**What the task requires**
Please return, with no alterations, the lines below from the very first through the one that contains "[Share on Pinterest] (976, 950)".

BEGIN Material supplied

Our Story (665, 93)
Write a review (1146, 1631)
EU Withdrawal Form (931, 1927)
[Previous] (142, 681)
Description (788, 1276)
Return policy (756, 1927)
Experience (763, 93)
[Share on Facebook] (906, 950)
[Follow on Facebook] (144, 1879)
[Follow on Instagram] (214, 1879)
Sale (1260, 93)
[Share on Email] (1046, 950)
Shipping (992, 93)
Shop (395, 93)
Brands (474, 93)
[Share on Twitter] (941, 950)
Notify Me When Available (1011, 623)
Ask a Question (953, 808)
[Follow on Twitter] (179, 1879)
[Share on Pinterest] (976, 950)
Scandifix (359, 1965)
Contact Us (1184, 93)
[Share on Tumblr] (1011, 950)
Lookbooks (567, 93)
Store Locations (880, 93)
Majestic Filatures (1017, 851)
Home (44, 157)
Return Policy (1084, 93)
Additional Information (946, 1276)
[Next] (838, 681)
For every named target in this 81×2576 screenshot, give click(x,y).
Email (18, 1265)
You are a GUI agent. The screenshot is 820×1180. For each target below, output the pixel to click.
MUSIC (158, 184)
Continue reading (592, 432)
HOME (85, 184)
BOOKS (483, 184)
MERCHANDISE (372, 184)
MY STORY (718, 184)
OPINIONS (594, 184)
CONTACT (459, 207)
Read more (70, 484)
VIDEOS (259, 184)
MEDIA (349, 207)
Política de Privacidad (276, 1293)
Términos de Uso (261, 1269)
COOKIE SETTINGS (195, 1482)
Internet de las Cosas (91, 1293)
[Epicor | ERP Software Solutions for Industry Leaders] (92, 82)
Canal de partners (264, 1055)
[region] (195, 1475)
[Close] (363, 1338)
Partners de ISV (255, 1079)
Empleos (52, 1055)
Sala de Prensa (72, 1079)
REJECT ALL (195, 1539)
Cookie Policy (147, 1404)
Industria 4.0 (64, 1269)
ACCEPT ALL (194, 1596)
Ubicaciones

END Material supplied

**Task response**
Our Story (665, 93)
Write a review (1146, 1631)
EU Withdrawal Form (931, 1927)
[Previous] (142, 681)
Description (788, 1276)
Return policy (756, 1927)
Experience (763, 93)
[Share on Facebook] (906, 950)
[Follow on Facebook] (144, 1879)
[Follow on Instagram] (214, 1879)
Sale (1260, 93)
[Share on Email] (1046, 950)
Shipping (992, 93)
Shop (395, 93)
Brands (474, 93)
[Share on Twitter] (941, 950)
Notify Me When Available (1011, 623)
Ask a Question (953, 808)
[Follow on Twitter] (179, 1879)
[Share on Pinterest] (976, 950)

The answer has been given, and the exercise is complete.